(April 21, 2018 / Embassy of Israel in Washington, D.C.) Bernard Lewis, who passed away over the Shavuot holiday at age 102, is known as one of the most outstanding historians of the Middle East. Yet unlike far too many Mideast scholars, Lewis never combined his natural scholarly sympathy for the Arab and Muslim people of the region with an antipathy towards Zionism and the Jewish people. Indeed, Lewis was a life-long Zionist and a friend to Israel.
While much contemporary scholarship of the Middle East has been ideological, Lewis is best known for his accurate and honest studies of the area’s people. Fluent in at least eight languages (including Arabic, Turkish, Persian and Hebrew), his studies will remain a treasure to all who are interested in the region.
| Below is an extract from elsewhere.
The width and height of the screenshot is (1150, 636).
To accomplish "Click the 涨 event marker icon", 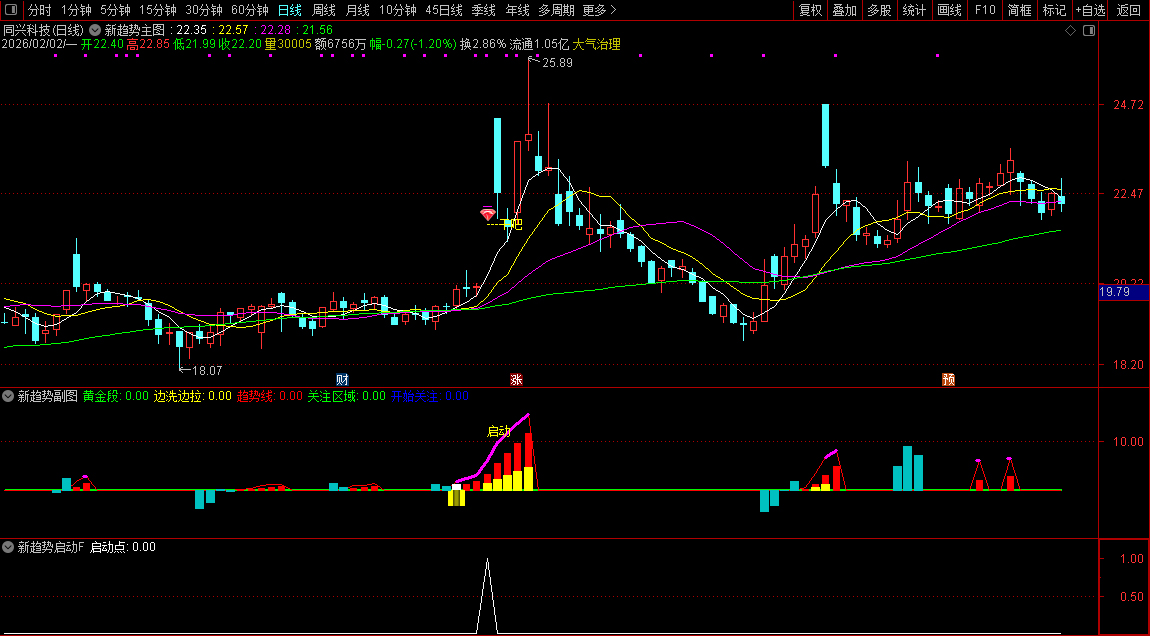I will pos(516,379).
Lewis has also proved a prescient scholar. In his 1976 essay “The Return of Islam,” Lewis predicted that a “clash of civilizations” was coming, rightly anticipating the rise of radical, theocratic Islamic regimes. Similarly, his bestselling What Went Wrong?, written just before, but published after, 9/11, explained the reasons for the hostility of these governments for the West and for Israel, and why their societies and economies were floundering.
Among his more than 30 books and countless articles is his definitive work, The Jews of Islam. This work neither romanticized Jewish life under the Islamic governments that existed before the creation of Israel, nor was it a mere polemic. Instead, it aimed to show what really happened: how Jews frequently lived under various caliphs and sultans as useful and tolerated, though disfavored, subjects.
Raised in a middle-class Jewish home in England and educated at the University of London, Lewis was a naturalized American and taught for many decades at Princeton University. For more than 40 years, he spent the winter months in Tel Aviv, where he taught classes in Middle Eastern history and worked with budding Israeli scholars of the region.
Throughout his career, Lewis mentored many of the greatest scholars of the Middle East and Israel, including Fouad Ajami, Martin Kramer, Harold Rhode and former Israeli Ambassador to the United States Michael Oren. In addition to his work on Arab history and culture, he offered fascinating reflections on Israel, particularly on how Jewish history has helped the country to maintain its democratic character despite the Jews not having had experience with political sovereignty for 2,000 years.
As an honest scholar, Lewis could not ignore Arab anti-Semitism and the growth of Israel-hatred. Even when Middle East Studies were becoming deeply politicized, Bernard Lewis remained committed to historical accuracy, standing out as a beacon of integrity and a supporter of Israel.